Lester Cameron, who has been living next to the thoroughfare for 35 years, said the situation is getting out of control.
“There are guys walking past here then they stop to smoke drugs. There are people litter- ing every other day and the space looks disgusting,” said Mr Cameron.
“The other issue is our safety. I fear for my wife and my safety because criminals could easily hide behind the unkept tree here and attack us. Our property value is definitely at risk of decreasing because of the illegal activities taking place here.
“Prasa needs to do something. They need to close up and fence up. Does something bad have to happen before they act on our pleas?”
Ward 72 councillor Kevin Southgate has also been trying to get in contact with Prasa officials to address the residents’ concerns.
“This has been going on for years now, way before I became the councillor and many residents have said that they have contacted Prasa about the issue but Prasa has been silent on the matter. The last we heard, a tender was going to be put together to deal with all their fencing issues,” said Mr Southgate.
He said their reponse didn’t answer residents’ questions: “This issue could be right at the bottom of their priority list. We need immediate action from them. Criminal elements are coming through here, scaling residents’ fencing trying to get into people’s properties. It’s compromising their safety,” he said.
He said it’s not fair that Prasa are keeping mum about the issue and not coming up with solutions.
Lakeview resident Shane Joseph said he uses the thoroughfare to get to and from work.
“I walk to work in Diep River and it’s a quick way for me to get to work instead of walking all the way around Retreat station. Not all of us using the passage have criminal intentions,” said Mr Joseph.
Mr Southgate countered and said the passage was never meant to be a thoroughfare.
“There are plenty of other routes they can take. It’s not going to add to their travel time,” he said.
Retreat Residents’ Association chairperson Marcell Williams hopes Prasa will heed their call.
“Things have metamorphosed over the years. Fencing was broken down after it was initially put up by Prasa. I suggest this time around they use the palisade fencing so the problem doesn’t reoccur. It can be a relatively permanent solution,” said Mr Williams.
Zino Mihi, Prasa acting marketing and communication manager, said the parastatal has a risk prioritisation matrix whereby funding in different areas is allocated.
“At the moment, we are awaiting our capital budget allocation – to know how many of the risk areas will be tackled this year,” said Ms Mihi.

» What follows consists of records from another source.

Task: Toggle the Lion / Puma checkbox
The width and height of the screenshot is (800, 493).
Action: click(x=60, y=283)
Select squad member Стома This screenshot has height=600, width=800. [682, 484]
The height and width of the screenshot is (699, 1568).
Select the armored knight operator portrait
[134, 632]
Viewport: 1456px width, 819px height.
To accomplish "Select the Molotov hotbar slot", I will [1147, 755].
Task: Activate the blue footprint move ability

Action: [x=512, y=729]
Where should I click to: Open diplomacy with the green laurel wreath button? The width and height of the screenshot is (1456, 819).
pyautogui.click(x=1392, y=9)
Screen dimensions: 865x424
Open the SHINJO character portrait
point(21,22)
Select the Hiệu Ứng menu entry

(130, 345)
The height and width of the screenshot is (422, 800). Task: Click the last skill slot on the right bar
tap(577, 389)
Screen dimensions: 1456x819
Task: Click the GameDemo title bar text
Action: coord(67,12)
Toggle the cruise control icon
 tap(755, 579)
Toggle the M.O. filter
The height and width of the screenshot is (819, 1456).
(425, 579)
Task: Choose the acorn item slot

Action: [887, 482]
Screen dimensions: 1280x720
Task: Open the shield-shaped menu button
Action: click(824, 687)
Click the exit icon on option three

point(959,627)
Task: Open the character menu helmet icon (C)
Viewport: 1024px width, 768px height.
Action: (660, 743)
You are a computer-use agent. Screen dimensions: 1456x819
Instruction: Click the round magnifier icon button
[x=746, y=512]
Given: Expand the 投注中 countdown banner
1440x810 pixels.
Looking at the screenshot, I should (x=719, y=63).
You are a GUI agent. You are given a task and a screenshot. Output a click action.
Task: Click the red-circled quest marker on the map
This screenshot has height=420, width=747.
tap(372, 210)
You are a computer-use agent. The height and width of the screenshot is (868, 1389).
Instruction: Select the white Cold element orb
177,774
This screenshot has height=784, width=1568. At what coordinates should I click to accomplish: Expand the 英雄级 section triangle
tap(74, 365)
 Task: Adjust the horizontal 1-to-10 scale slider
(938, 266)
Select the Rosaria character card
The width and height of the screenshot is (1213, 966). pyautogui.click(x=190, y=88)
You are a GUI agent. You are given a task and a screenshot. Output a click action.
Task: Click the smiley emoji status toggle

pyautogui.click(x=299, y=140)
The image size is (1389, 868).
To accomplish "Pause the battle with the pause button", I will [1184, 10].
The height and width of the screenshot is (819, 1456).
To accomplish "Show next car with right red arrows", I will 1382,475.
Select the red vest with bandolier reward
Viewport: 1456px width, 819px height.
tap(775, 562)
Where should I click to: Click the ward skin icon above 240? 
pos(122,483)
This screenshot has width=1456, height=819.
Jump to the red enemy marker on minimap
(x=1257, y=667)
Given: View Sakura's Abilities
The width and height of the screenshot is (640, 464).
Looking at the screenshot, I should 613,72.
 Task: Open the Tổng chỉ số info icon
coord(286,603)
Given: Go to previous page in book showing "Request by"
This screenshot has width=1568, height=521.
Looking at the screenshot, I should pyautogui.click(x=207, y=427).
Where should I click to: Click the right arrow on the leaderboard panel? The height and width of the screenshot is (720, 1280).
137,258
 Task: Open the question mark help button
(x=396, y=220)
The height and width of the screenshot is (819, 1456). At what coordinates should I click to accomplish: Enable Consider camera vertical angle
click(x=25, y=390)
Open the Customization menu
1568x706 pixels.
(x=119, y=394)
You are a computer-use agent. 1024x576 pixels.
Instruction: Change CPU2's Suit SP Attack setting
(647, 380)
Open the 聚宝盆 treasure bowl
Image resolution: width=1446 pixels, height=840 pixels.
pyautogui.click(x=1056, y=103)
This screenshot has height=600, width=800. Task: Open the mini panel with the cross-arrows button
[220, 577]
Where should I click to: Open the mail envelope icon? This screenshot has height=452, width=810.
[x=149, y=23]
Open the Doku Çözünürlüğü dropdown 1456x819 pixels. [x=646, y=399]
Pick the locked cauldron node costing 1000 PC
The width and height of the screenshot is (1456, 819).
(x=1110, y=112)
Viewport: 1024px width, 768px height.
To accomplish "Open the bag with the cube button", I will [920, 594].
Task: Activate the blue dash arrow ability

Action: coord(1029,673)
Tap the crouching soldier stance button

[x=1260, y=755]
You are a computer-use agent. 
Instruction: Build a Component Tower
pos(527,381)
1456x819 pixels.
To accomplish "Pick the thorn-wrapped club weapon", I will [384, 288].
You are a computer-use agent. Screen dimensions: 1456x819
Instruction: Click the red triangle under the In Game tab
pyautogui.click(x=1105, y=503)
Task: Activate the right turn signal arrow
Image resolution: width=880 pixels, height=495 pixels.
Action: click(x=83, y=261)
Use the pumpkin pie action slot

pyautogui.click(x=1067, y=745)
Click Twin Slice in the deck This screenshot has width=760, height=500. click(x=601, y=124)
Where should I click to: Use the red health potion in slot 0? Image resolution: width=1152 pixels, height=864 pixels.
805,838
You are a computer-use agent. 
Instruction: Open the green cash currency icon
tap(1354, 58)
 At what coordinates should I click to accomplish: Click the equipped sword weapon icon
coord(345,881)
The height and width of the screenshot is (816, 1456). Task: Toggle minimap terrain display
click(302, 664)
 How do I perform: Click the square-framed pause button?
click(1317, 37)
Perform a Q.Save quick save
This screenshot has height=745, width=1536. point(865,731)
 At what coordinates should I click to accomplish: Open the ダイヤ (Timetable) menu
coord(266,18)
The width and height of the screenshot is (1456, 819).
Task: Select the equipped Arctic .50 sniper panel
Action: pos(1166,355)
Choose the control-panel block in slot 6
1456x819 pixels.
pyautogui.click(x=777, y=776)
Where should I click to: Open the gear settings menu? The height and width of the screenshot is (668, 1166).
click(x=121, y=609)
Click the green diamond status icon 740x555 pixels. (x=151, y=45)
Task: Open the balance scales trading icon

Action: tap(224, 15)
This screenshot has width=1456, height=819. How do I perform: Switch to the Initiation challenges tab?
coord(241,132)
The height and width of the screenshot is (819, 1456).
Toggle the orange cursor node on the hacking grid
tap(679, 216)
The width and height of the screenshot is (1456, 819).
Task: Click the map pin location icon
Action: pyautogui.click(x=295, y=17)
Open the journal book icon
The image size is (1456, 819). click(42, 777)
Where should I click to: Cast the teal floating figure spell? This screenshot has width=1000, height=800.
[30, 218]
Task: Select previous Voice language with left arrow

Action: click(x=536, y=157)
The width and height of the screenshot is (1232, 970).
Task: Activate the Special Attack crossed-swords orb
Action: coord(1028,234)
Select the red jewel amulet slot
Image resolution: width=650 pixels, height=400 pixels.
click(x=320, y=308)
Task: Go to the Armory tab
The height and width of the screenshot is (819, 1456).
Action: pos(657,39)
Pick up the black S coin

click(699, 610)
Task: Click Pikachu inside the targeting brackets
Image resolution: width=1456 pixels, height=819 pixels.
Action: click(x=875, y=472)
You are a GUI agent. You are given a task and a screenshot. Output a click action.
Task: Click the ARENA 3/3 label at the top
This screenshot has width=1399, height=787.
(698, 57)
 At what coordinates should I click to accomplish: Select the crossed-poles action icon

Asked how much will be allocated to resolve fencing problem, she said the tender process is being finalised and a plan will then be put in place to resolve the issue.
Responding to residents’ claims that Prasa is not concerned about the safety of the affected people, she said: “There is no truth in that – Metrorail meets with various structures in the Somerset Park area when the need arises. Metrorail has continuously been repairing fencing in the area, taking into consideration the safety aspects for not only our customers but the communities we serve as well.”
She added that Prasa does its utmost to replace or mend fencing as soon as it is damaged “Regrettably we can only do so within the confines of resources available to it.
“Fencing replacement and repairs are planned and prioritised annually in terms of urgency and necessity,” she said.